▶ **Instructions to follow**
Rewrite the portion of the article on the Alzheimer's brain shunt between "One way to do" and "the two groups.", inclusive, replacing "mice" with "rats".

··· Exercise passage

Device Drains Clogged Alzheimer's Brains
WebMD News Archive
March 27, 2002 -- A new device promises to unclog the brains of people with Alzheimer's disease. It worked in a small study. Now it's jumped to a large-scale test.
Here's the theory. As people age, the spinal fluid that washes the brain flows less freely. If a person has Alzheimer's disease, the flow is twice as slow. The fluid gets stagnant and fills with toxic materials -- including the tangled fibers that clump into the plaque that clogs the brain of Alzheimer's patients. Increasing the flow is supposed to wash this goop away.
One way to do this is to install a drain in the brain. A Stanford University research team has invented a new shunting device that does just that.
It works great in mice. To see if it might work in people, the researchers enlisted 29 patients with mild to moderate Alzheimer's disease. By random selection, 15 of the patients got shunt implants and 14 did not. All continued on their regular Alzheimer's drugs. After a year, there was a big difference between the two groups.
"The kind of difference we saw was two to three times greater than has been shown in any of the trials for drug therapies the FDA later approved," Dawn McGuire, MD, tells WebMD. McGuire, a Stanford neurologist, is president and CEO of Eunoe Inc., the company formed to market the shunt.

······
··· Material supplied

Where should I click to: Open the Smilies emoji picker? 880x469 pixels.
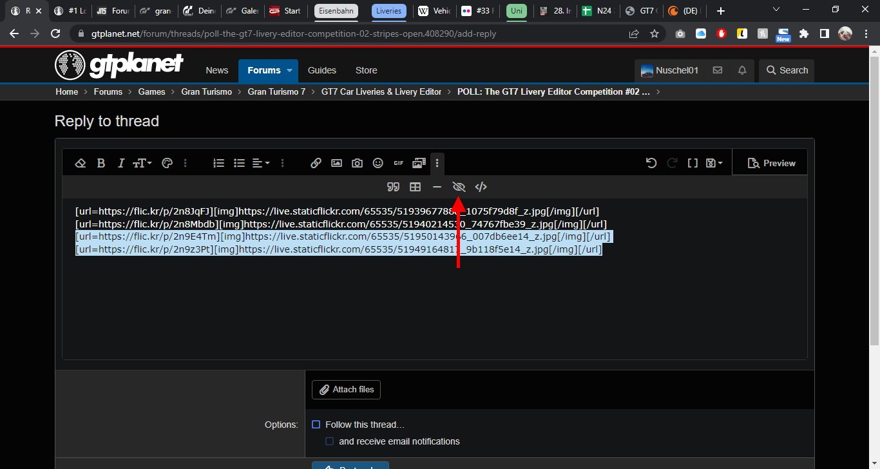tap(378, 163)
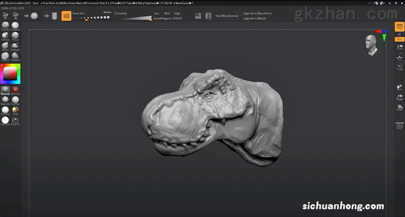
Task: Set resolution to High
Action: (x=178, y=12)
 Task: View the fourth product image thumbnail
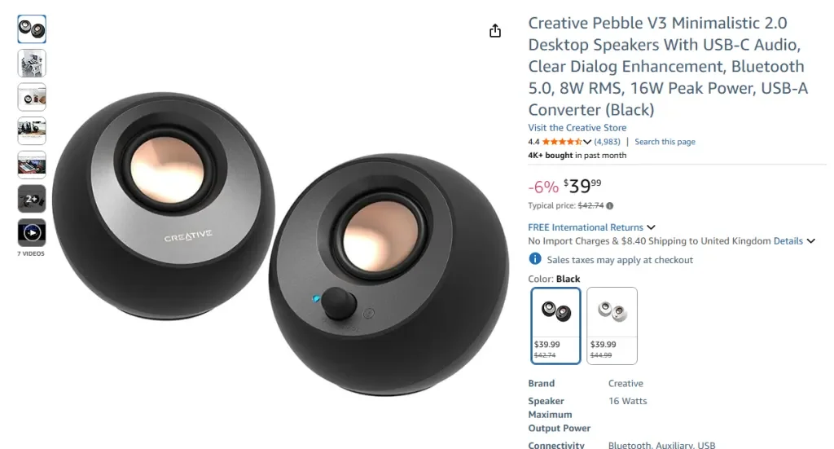point(32,131)
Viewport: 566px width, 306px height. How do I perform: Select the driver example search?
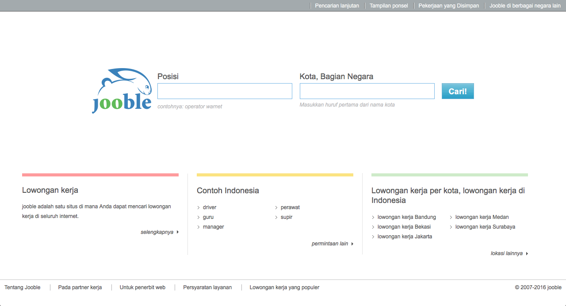pyautogui.click(x=210, y=207)
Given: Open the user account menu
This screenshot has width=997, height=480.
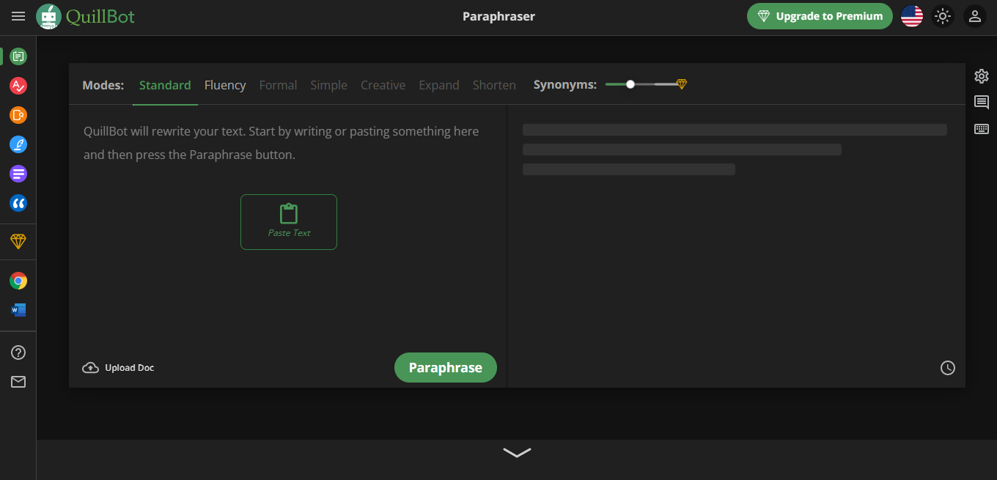Looking at the screenshot, I should (x=974, y=16).
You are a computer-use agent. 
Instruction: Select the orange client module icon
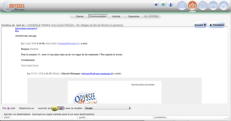tap(192, 5)
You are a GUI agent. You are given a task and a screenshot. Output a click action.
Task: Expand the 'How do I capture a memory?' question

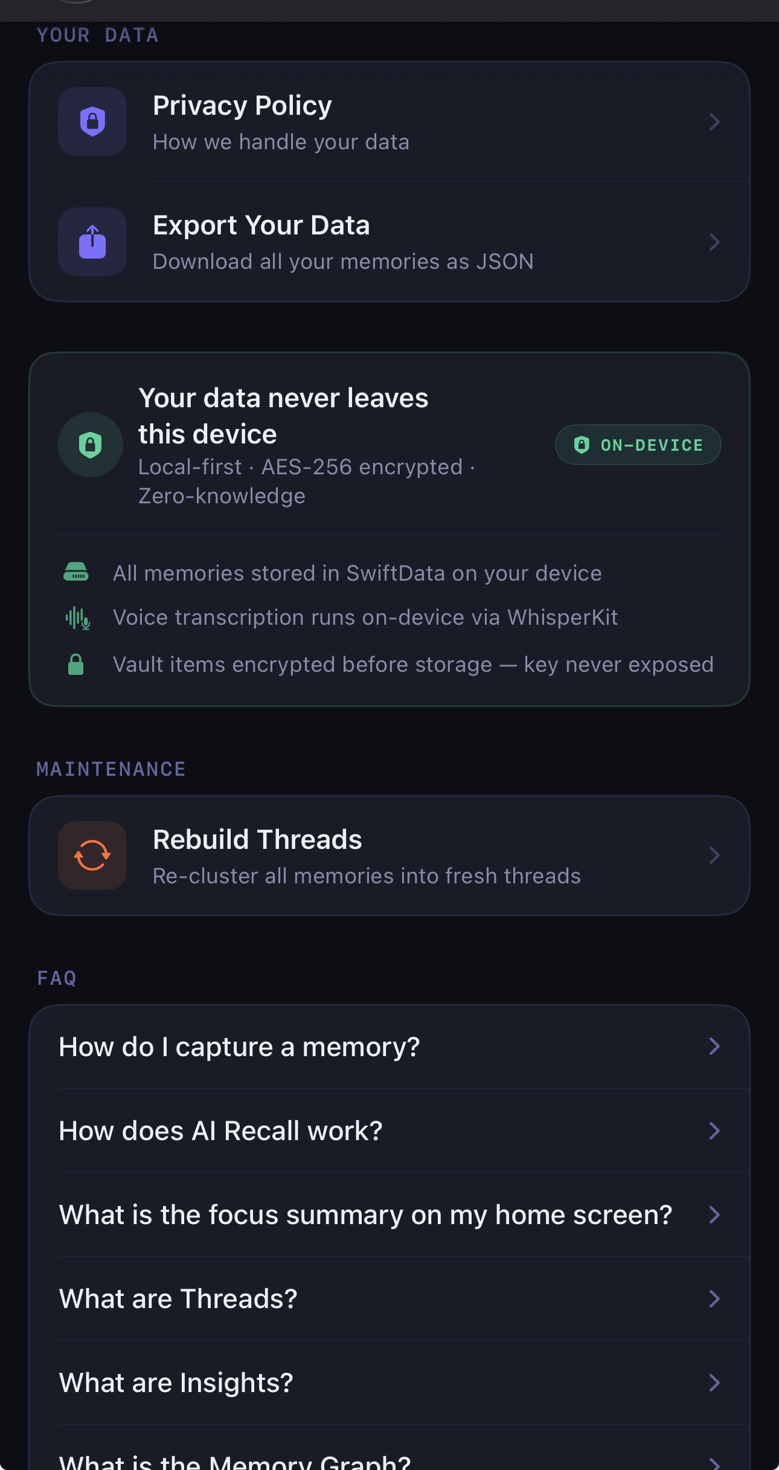[239, 1046]
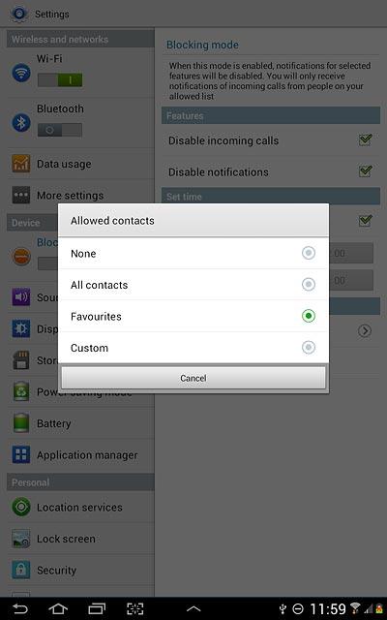
Task: Tap the Bluetooth icon
Action: coord(21,123)
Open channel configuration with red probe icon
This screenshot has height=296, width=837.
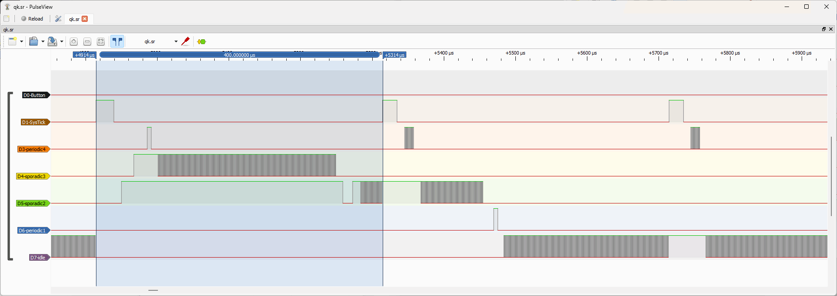click(185, 41)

······

▶ **Solution for this task**
One way to do this is to install a drain in the brain. A Stanford University research team has invented a new shunting device that does just that.
It works great in rats. To see if it might work in people, the researchers enlisted 29 patients with mild to moderate Alzheimer's disease. By random selection, 15 of the patients got shunt implants and 14 did not. All continued on their regular Alzheimer's drugs. After a year, there was a big difference between the two groups.